_Records for this task_.
● ● ● ● ● ● ●

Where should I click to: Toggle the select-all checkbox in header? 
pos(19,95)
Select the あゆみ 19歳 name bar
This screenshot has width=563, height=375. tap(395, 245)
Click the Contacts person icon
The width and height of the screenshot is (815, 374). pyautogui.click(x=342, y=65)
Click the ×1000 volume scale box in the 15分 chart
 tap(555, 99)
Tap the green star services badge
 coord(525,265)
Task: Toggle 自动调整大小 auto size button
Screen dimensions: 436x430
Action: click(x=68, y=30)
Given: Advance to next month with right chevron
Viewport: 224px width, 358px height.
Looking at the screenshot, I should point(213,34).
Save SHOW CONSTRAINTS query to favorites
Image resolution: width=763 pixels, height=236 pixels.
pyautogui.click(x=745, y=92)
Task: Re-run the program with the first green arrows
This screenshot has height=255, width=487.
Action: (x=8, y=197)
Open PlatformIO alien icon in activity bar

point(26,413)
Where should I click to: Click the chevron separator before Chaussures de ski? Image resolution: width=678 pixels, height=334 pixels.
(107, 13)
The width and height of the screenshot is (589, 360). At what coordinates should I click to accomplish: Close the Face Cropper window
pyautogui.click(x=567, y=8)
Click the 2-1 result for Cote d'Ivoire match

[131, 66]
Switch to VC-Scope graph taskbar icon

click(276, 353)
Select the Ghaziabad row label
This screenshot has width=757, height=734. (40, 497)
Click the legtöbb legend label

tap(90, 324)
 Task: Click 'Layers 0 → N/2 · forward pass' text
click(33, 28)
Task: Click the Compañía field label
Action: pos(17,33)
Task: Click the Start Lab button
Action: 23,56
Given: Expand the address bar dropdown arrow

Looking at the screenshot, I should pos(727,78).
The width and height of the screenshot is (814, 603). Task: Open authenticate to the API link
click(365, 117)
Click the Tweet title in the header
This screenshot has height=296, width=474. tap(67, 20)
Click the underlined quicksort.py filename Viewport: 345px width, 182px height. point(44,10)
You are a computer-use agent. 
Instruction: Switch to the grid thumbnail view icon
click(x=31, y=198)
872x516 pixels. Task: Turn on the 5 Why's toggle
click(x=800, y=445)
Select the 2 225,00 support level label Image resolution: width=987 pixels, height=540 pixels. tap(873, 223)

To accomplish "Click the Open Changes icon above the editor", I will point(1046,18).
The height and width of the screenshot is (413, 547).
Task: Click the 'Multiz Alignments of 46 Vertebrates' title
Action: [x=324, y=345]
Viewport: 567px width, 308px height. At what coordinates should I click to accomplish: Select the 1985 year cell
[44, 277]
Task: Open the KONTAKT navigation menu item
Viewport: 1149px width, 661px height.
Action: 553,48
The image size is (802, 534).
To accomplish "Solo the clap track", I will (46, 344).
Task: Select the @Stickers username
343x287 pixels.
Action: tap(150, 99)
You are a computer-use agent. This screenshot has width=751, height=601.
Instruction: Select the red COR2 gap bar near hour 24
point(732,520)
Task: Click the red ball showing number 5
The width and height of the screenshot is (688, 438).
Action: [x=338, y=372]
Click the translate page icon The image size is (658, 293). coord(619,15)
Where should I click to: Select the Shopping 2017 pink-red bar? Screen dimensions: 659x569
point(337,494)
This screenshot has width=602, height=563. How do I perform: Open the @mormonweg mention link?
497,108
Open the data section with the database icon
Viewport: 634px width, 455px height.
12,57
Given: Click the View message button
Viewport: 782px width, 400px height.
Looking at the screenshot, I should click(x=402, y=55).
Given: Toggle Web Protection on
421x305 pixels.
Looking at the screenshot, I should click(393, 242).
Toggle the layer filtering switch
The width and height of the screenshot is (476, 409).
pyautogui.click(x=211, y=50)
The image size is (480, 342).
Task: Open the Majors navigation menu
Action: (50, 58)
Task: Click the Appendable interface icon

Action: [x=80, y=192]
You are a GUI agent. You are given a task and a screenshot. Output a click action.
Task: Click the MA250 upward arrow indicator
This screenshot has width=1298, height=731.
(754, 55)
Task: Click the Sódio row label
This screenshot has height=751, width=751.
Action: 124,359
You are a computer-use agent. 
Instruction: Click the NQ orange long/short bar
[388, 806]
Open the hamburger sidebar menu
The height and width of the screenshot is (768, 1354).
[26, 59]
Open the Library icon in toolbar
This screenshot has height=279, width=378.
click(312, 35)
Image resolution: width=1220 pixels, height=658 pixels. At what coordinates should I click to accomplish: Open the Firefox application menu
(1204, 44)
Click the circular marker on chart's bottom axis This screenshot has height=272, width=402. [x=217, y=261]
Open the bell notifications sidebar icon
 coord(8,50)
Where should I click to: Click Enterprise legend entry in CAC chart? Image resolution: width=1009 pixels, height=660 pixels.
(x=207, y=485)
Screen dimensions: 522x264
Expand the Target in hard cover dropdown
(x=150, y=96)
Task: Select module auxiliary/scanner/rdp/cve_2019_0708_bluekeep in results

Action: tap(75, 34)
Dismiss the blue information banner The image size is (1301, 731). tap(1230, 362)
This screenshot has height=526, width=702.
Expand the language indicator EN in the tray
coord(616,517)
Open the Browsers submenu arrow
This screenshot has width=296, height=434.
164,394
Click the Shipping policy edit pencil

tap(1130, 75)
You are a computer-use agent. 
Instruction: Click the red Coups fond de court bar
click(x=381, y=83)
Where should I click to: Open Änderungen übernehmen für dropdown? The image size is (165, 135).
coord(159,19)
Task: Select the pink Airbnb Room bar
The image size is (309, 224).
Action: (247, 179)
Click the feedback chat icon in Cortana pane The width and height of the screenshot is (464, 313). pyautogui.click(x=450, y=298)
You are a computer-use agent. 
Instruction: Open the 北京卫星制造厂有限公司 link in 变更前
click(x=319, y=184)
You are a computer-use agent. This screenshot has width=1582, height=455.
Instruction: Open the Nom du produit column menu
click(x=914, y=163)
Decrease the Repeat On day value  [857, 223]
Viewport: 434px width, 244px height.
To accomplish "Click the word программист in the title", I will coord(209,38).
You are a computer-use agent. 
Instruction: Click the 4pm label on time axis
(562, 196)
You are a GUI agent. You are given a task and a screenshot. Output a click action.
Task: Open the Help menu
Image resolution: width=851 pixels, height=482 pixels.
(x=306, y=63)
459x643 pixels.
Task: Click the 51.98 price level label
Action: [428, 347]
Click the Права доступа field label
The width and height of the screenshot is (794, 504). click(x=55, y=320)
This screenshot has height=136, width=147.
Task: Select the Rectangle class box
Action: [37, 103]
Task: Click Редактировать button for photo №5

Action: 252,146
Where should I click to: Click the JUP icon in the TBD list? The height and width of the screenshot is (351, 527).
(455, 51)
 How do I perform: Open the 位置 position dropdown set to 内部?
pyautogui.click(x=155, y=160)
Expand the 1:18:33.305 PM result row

● ● ● ● ● ● ●

Retype the entire listing without altering anything.

_Reply to the task_.
Where should I click to: Toggle the select-all checkbox in header? 
pos(19,95)
Select the あゆみ 19歳 name bar
This screenshot has width=563, height=375. tap(395, 245)
Click the Contacts person icon
The width and height of the screenshot is (815, 374). pyautogui.click(x=342, y=65)
Click the ×1000 volume scale box in the 15分 chart
 tap(555, 99)
Tap the green star services badge
 coord(525,265)
Task: Toggle 自动调整大小 auto size button
Screen dimensions: 436x430
Action: click(x=68, y=30)
Given: Advance to next month with right chevron
Viewport: 224px width, 358px height.
Looking at the screenshot, I should point(213,34).
Save SHOW CONSTRAINTS query to favorites
Image resolution: width=763 pixels, height=236 pixels.
pyautogui.click(x=745, y=92)
Task: Re-run the program with the first green arrows
This screenshot has height=255, width=487.
Action: (x=8, y=197)
Open PlatformIO alien icon in activity bar

point(26,413)
Where should I click to: Click the chevron separator before Chaussures de ski? Image resolution: width=678 pixels, height=334 pixels.
(107, 13)
The width and height of the screenshot is (589, 360). At what coordinates should I click to accomplish: Close the Face Cropper window
pyautogui.click(x=567, y=8)
Click the 2-1 result for Cote d'Ivoire match

[131, 66]
Switch to VC-Scope graph taskbar icon

click(276, 353)
Select the Ghaziabad row label
This screenshot has width=757, height=734. (40, 497)
Click the legtöbb legend label

tap(90, 324)
 Task: Click 'Layers 0 → N/2 · forward pass' text
click(33, 28)
Task: Click the Compañía field label
Action: pos(17,33)
Task: Click the Start Lab button
Action: 23,56
Given: Expand the address bar dropdown arrow

Looking at the screenshot, I should pos(727,78).
The width and height of the screenshot is (814, 603). Task: Open authenticate to the API link
click(365, 117)
Click the Tweet title in the header
This screenshot has height=296, width=474. tap(67, 20)
Click the underlined quicksort.py filename Viewport: 345px width, 182px height. point(44,10)
You are a computer-use agent. 
Instruction: Switch to the grid thumbnail view icon
click(x=31, y=198)
872x516 pixels. Task: Turn on the 5 Why's toggle
click(x=800, y=445)
Select the 2 225,00 support level label Image resolution: width=987 pixels, height=540 pixels. tap(873, 223)

To accomplish "Click the Open Changes icon above the editor", I will point(1046,18).
The height and width of the screenshot is (413, 547).
Task: Click the 'Multiz Alignments of 46 Vertebrates' title
Action: [x=324, y=345]
Viewport: 567px width, 308px height. At what coordinates should I click to accomplish: Select the 1985 year cell
[44, 277]
Task: Open the KONTAKT navigation menu item
Viewport: 1149px width, 661px height.
Action: 553,48
The image size is (802, 534).
To accomplish "Solo the clap track", I will (46, 344).
Task: Select the @Stickers username
343x287 pixels.
Action: tap(150, 99)
You are a computer-use agent. This screenshot has width=751, height=601.
Instruction: Select the red COR2 gap bar near hour 24
point(732,520)
Task: Click the red ball showing number 5
The width and height of the screenshot is (688, 438).
Action: [x=338, y=372]
Click the translate page icon The image size is (658, 293). coord(619,15)
Where should I click to: Select the Shopping 2017 pink-red bar? Screen dimensions: 659x569
point(337,494)
This screenshot has width=602, height=563. How do I perform: Open the @mormonweg mention link?
497,108
Open the data section with the database icon
Viewport: 634px width, 455px height.
12,57
Given: Click the View message button
Viewport: 782px width, 400px height.
Looking at the screenshot, I should click(x=402, y=55).
Given: Toggle Web Protection on
421x305 pixels.
Looking at the screenshot, I should click(393, 242).
Toggle the layer filtering switch
The width and height of the screenshot is (476, 409).
pyautogui.click(x=211, y=50)
The image size is (480, 342).
Task: Open the Majors navigation menu
Action: (50, 58)
Task: Click the Appendable interface icon

Action: [x=80, y=192]
You are a GUI agent. You are given a task and a screenshot. Output a click action.
Task: Click the MA250 upward arrow indicator
This screenshot has width=1298, height=731.
(754, 55)
Task: Click the Sódio row label
This screenshot has height=751, width=751.
Action: 124,359
You are a computer-use agent. 
Instruction: Click the NQ orange long/short bar
[388, 806]
Open the hamburger sidebar menu
The height and width of the screenshot is (768, 1354).
[26, 59]
Open the Library icon in toolbar
This screenshot has height=279, width=378.
click(312, 35)
Image resolution: width=1220 pixels, height=658 pixels. At what coordinates should I click to accomplish: Open the Firefox application menu
(1204, 44)
Click the circular marker on chart's bottom axis This screenshot has height=272, width=402. [x=217, y=261]
Open the bell notifications sidebar icon
 coord(8,50)
Where should I click to: Click Enterprise legend entry in CAC chart? Image resolution: width=1009 pixels, height=660 pixels.
(x=207, y=485)
Screen dimensions: 522x264
Expand the Target in hard cover dropdown
(x=150, y=96)
Task: Select module auxiliary/scanner/rdp/cve_2019_0708_bluekeep in results

Action: tap(75, 34)
Dismiss the blue information banner The image size is (1301, 731). tap(1230, 362)
This screenshot has height=526, width=702.
Expand the language indicator EN in the tray
coord(616,517)
Open the Browsers submenu arrow
This screenshot has width=296, height=434.
164,394
Click the Shipping policy edit pencil

tap(1130, 75)
You are a computer-use agent. 
Instruction: Click the red Coups fond de court bar
click(x=381, y=83)
Where should I click to: Open Änderungen übernehmen für dropdown? The image size is (165, 135).
coord(159,19)
Task: Select the pink Airbnb Room bar
The image size is (309, 224).
Action: (247, 179)
Click the feedback chat icon in Cortana pane The width and height of the screenshot is (464, 313). pyautogui.click(x=450, y=298)
You are a computer-use agent. 
Instruction: Open the 北京卫星制造厂有限公司 link in 变更前
click(x=319, y=184)
You are a computer-use agent. This screenshot has width=1582, height=455.
Instruction: Open the Nom du produit column menu
click(x=914, y=163)
Decrease the Repeat On day value  [857, 223]
Viewport: 434px width, 244px height.
To accomplish "Click the word программист in the title", I will coord(209,38).
You are a computer-use agent. 
Instruction: Click the 4pm label on time axis
(562, 196)
You are a GUI agent. You are given a task and a screenshot. Output a click action.
Task: Open the Help menu
Image resolution: width=851 pixels, height=482 pixels.
(x=306, y=63)
459x643 pixels.
Task: Click the 51.98 price level label
Action: [428, 347]
Click the Права доступа field label
The width and height of the screenshot is (794, 504). click(x=55, y=320)
This screenshot has height=136, width=147.
Task: Select the Rectangle class box
Action: [37, 103]
Task: Click Редактировать button for photo №5

Action: 252,146
Where should I click to: Click the JUP icon in the TBD list? The height and width of the screenshot is (351, 527).
(455, 51)
 How do I perform: Open the 位置 position dropdown set to 内部?
pyautogui.click(x=155, y=160)
Expand the 1:18:33.305 PM result row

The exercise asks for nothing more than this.